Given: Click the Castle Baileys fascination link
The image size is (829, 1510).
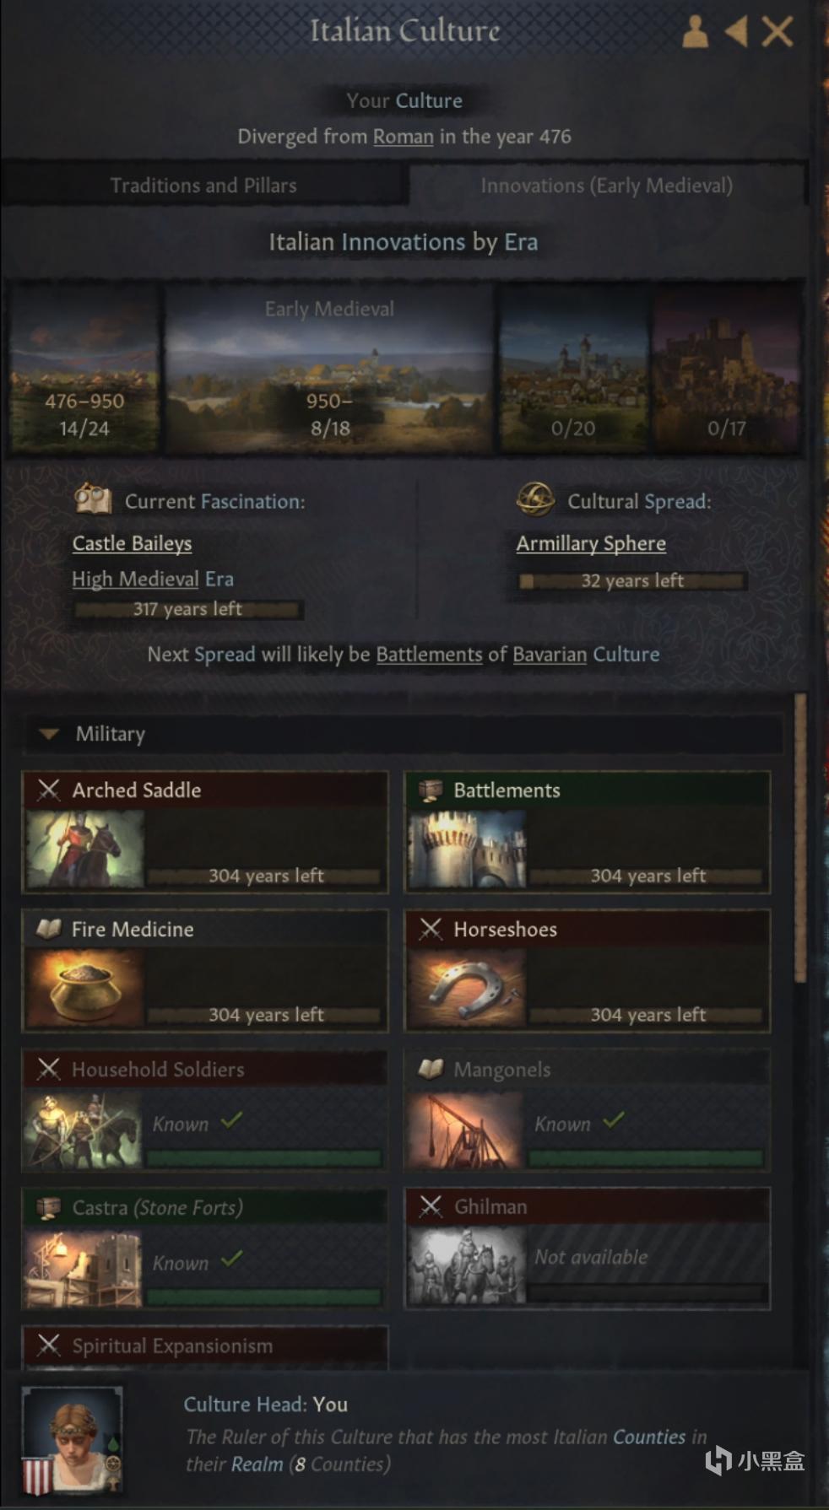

--

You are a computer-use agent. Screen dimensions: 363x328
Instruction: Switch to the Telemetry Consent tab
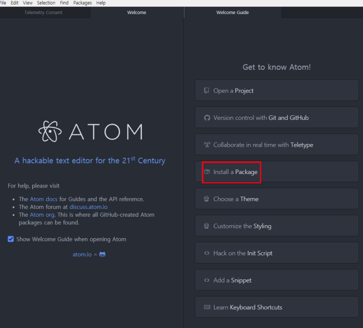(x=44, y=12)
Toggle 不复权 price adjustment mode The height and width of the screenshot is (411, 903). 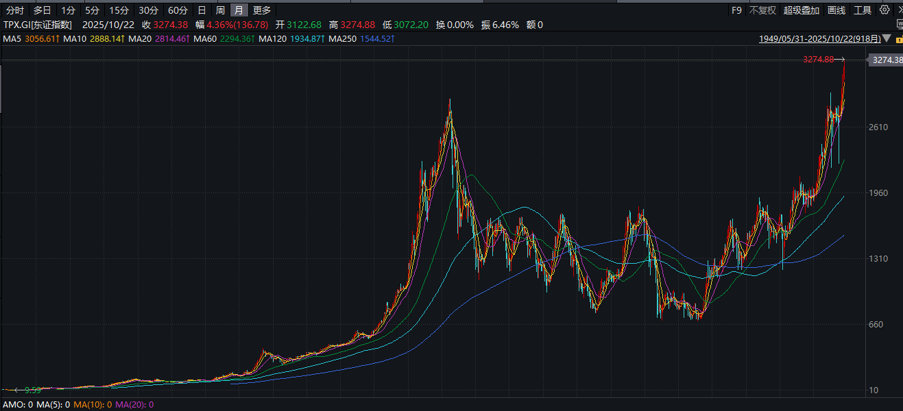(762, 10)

==

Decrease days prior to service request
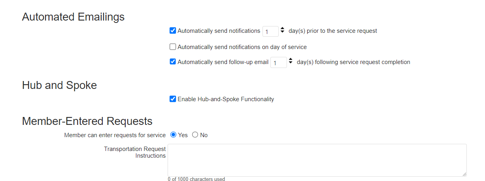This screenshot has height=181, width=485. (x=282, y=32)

● TASK PROMPT
Keeping every character as it is, restate the lines above that run from the line with "Given: Click the" through the line with "The image size is (829, 1510).", both included, and nothing else.

● ANSWER SECTION
Given: Click the Castle Baileys fascination link
The image size is (829, 1510).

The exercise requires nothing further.